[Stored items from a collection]
● ● ● ● ●
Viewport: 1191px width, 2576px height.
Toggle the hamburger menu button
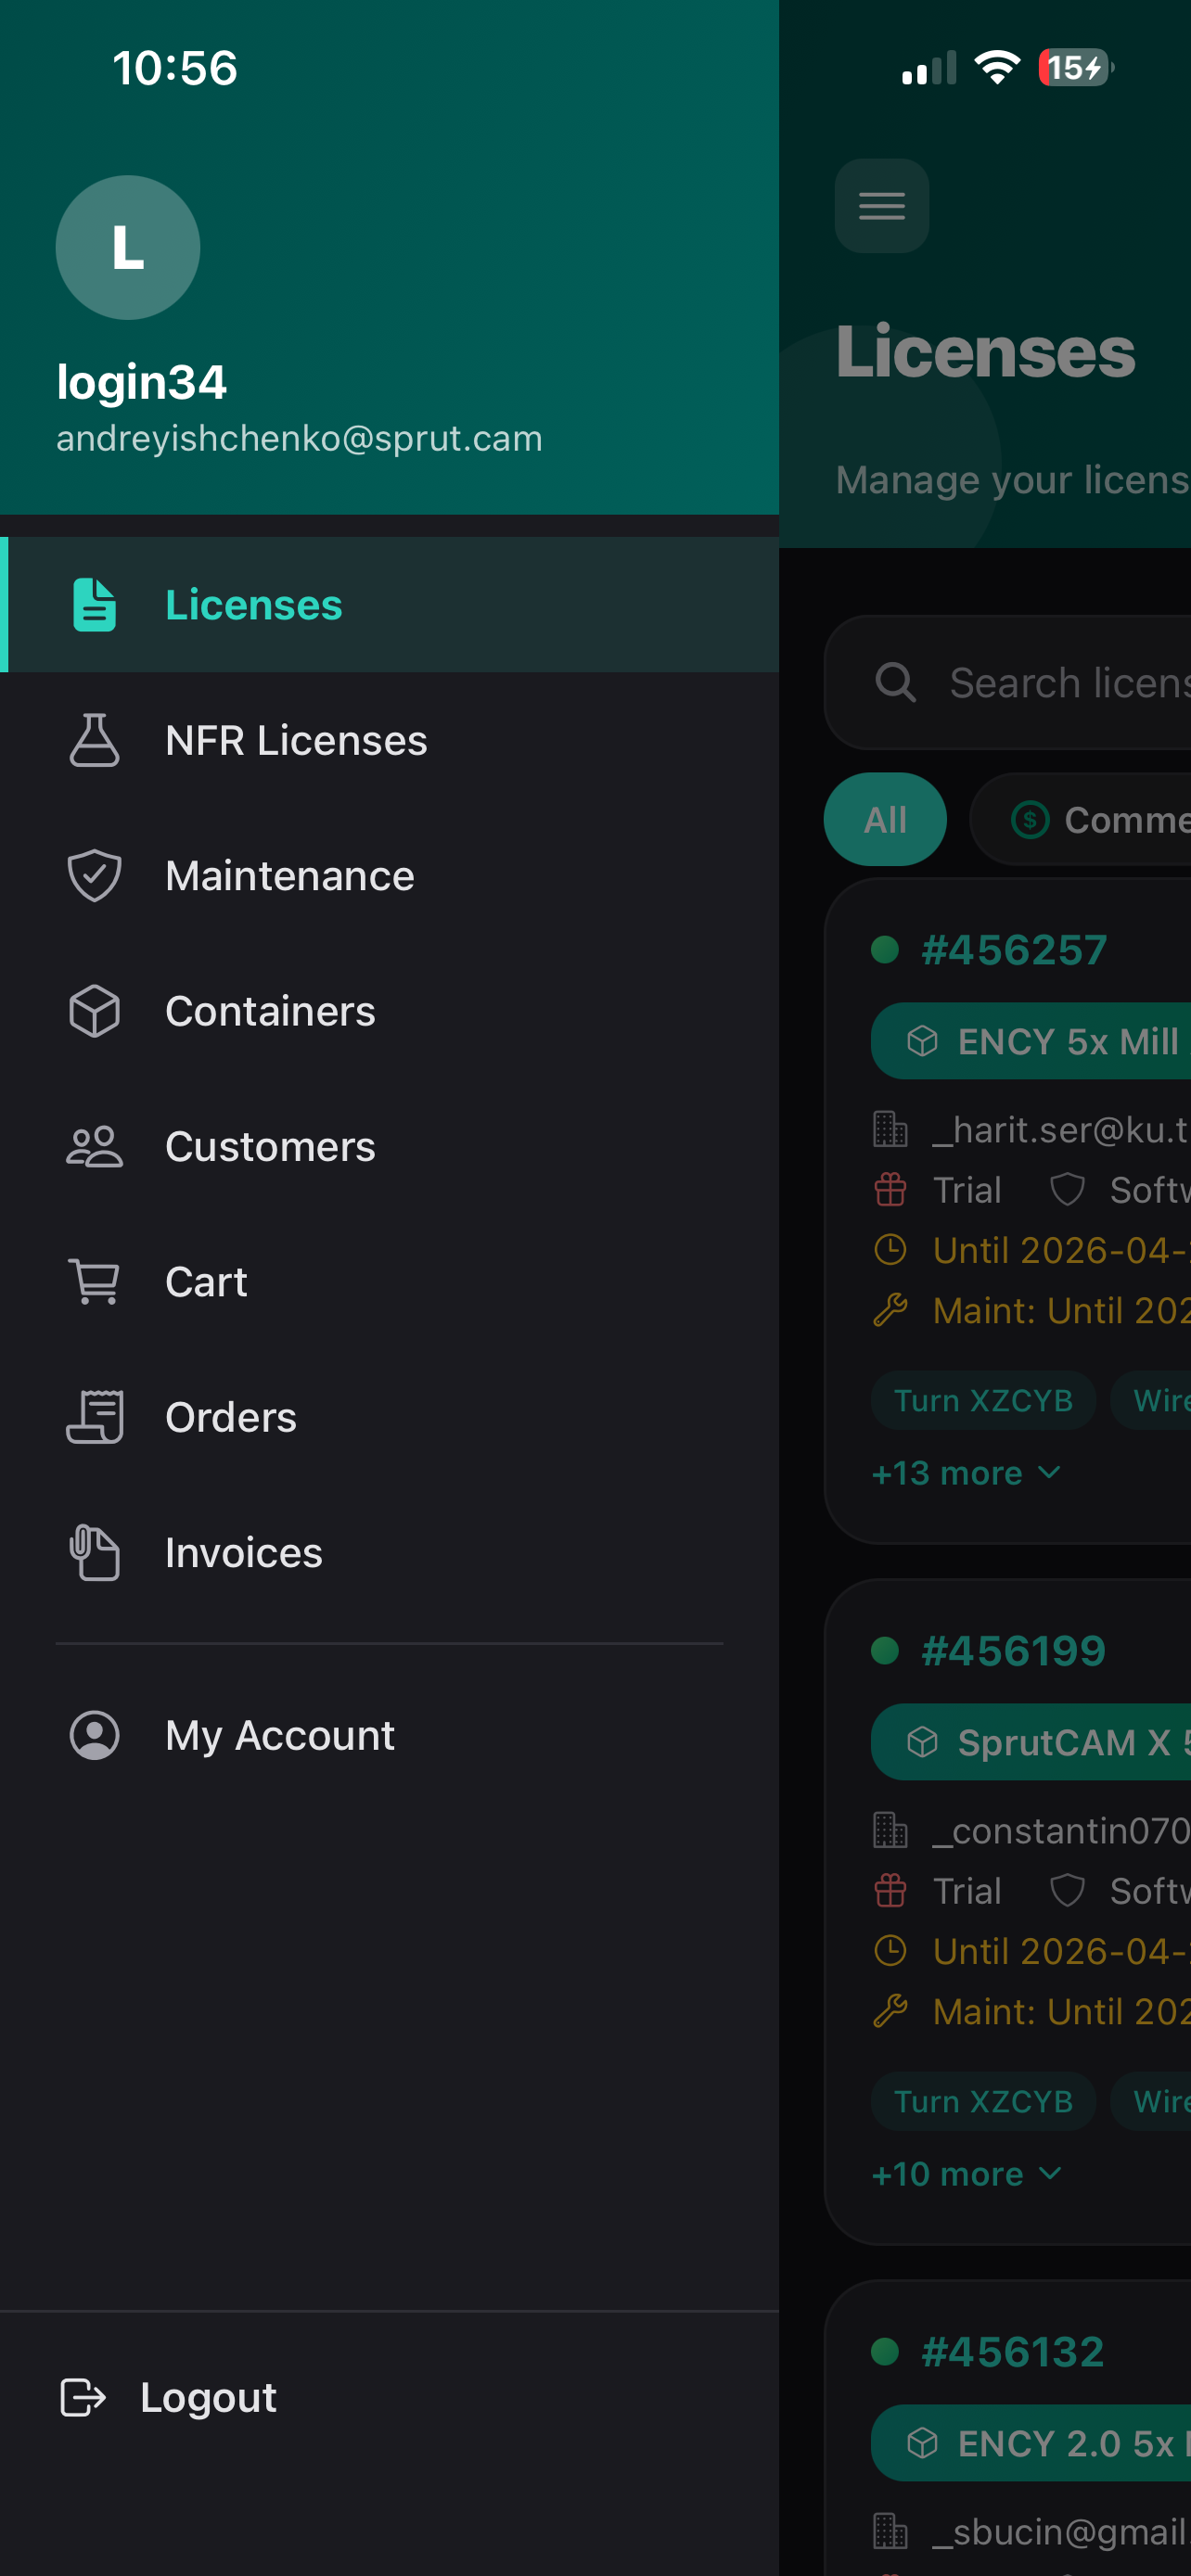point(881,206)
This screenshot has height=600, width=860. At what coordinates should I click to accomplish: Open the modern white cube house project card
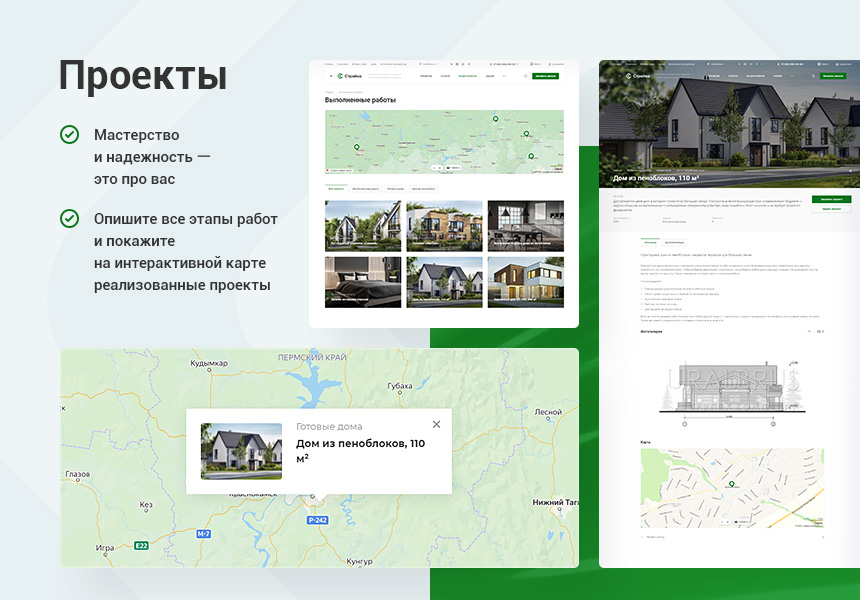tap(525, 281)
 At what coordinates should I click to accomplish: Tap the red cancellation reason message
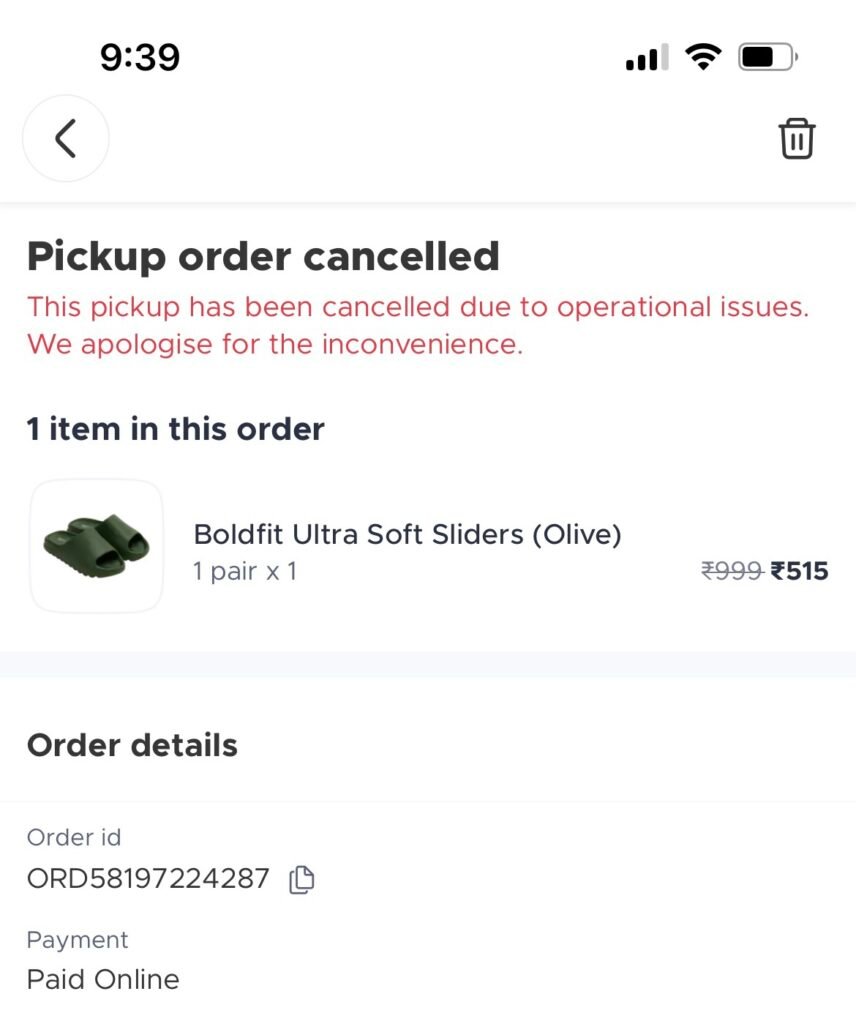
● ● ● ● ●
--- Work instructions ---
Apart from the pictures, return the records exactly.

--- Output for this exercise ---
Viewport: 1191px width, 2576px height.
Toggle the hamburger menu button
point(881,206)
This screenshot has height=600, width=860. At what coordinates should I click to accomplish: Open the modern white cube house project card
tap(525, 281)
 At what coordinates should I click to accomplish: Tap the red cancellation reason message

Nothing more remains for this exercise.